Example 3 (Compounded Monthly): Principal $80,000, rate 10%, 2 years, monthly compounding. Total ≈ 80,000 × (1 + 0.10/12)24 ≈ $97,693. Interest ≈ $17,693.
These examples are illustrative only; actual legal recovery depends on governing rules, credits, offsets, and court determinations.
How Partial Payments Affect the Balance
If the debtor makes partial payments, the calculation often cannot be done in one line. Instead, the timeline is segmented:
- Calculate interest from Date A to first payment date on outstanding balance.
- Apply payment according to legal priority rules (interest first, principal first, or jurisdiction-specific sequence).
- Recalculate interest on the new balance for the next segment.
- Repeat for each payment period until payoff date.
This is one of the most common reasons real-world judgment interest computations differ from quick estimates.
Common Judgment Interest Calculation Mistakes
- Using the wrong statutory rate for the date or court.
- Starting accrual on the wrong date.
- Using simple interest when the rule requires compounding, or vice versa.
- Applying the wrong day-count convention.
- Ignoring partial payments, credits, or amended judgments.
- Failing to update rates where statutes reset periodically.

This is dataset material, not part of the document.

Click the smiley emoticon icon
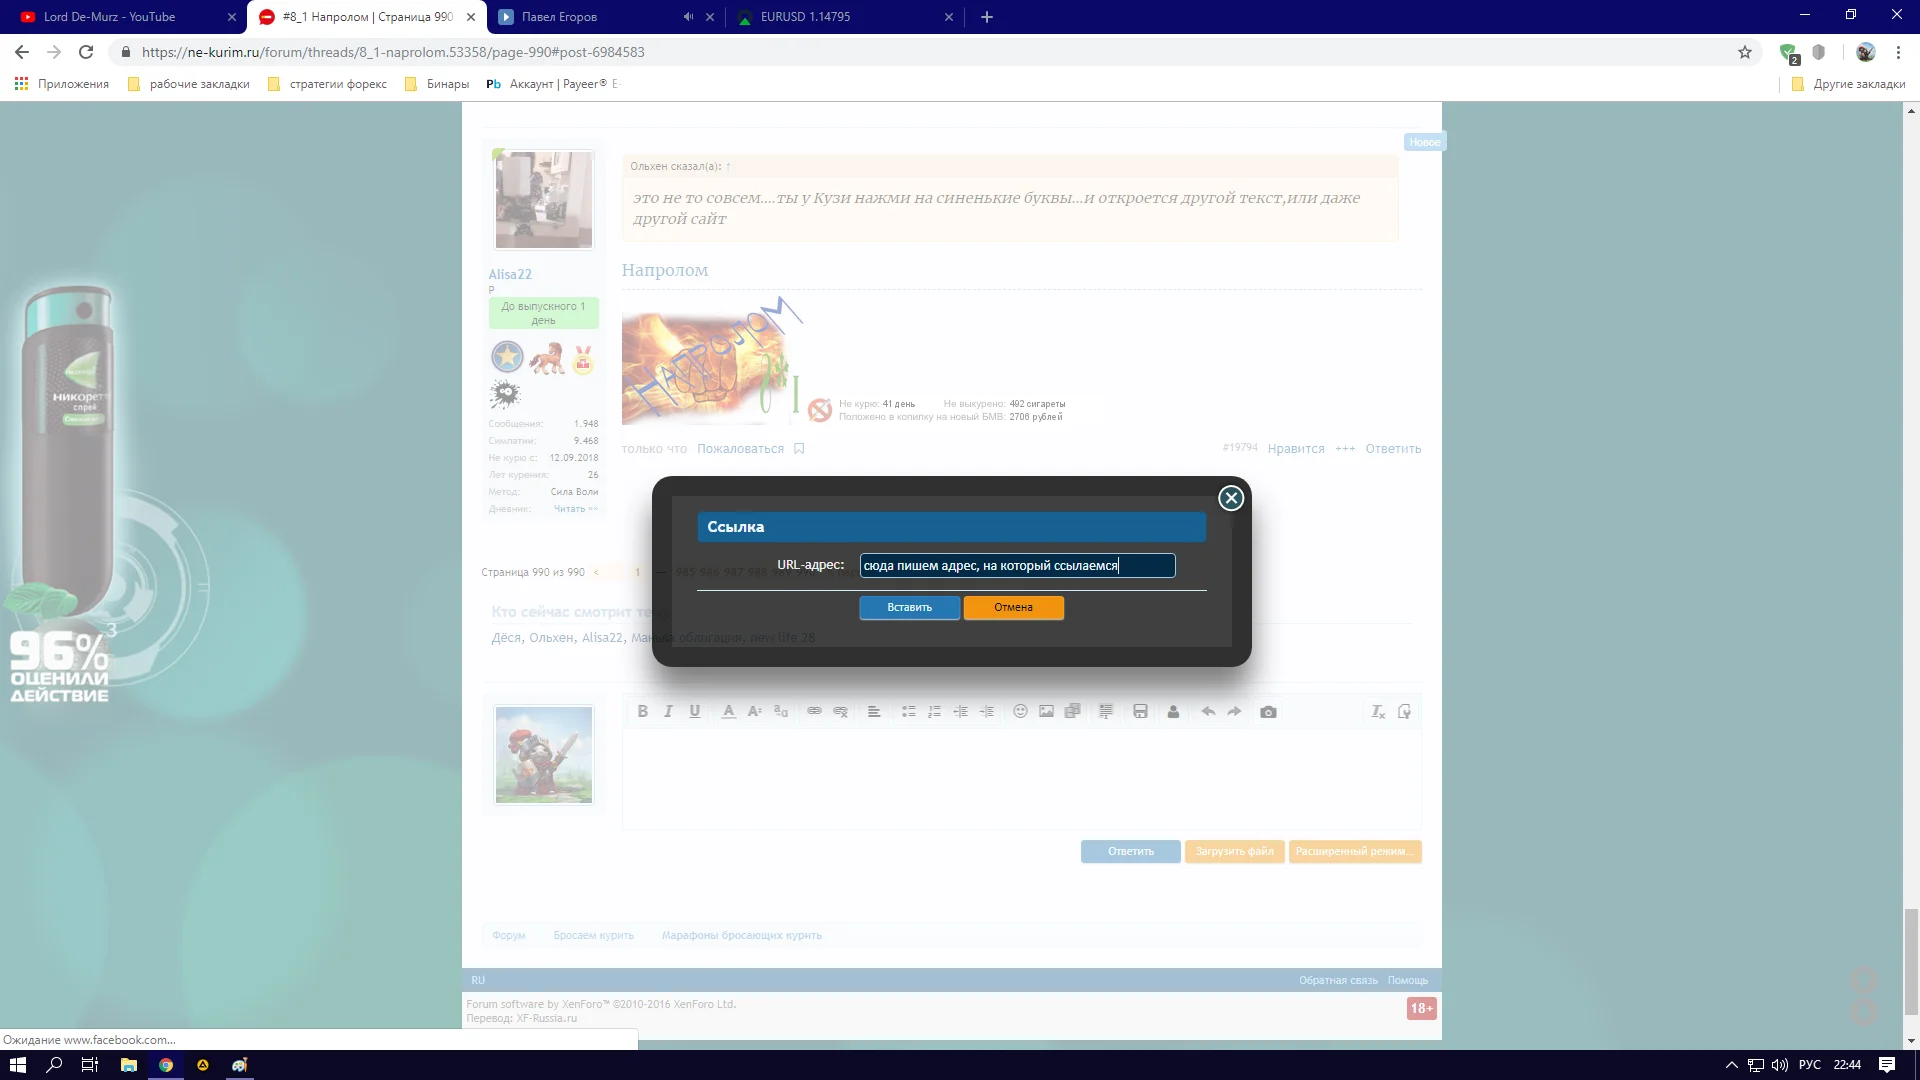The width and height of the screenshot is (1920, 1080). (x=1020, y=711)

If the amount is being used in formal filings, enforcement actions, or settlement drafting, it is prudent to verify calculations with legal counsel and primary legal sources.
Frequently Asked Questions
Is this judgment interest calculator legally binding?
No. It provides an estimate. Courts rely on applicable law, evidence, and formal calculations.
Should I use simple or compound interest?
Use the method required by your jurisdiction or order. If unclear, verify with the statute and case-specific documents.
Can I use this for federal judgments?
Yes, as an estimate. Confirm the applicable federal post-judgment rate and date rules.
Does this tool handle attorney fees and costs?
Not automatically. Enter only the principal amount you intend to accrue interest on.
What if my case has multiple rates over time?
Run separate calculations by period and combine totals, or use a segmented ledger approach.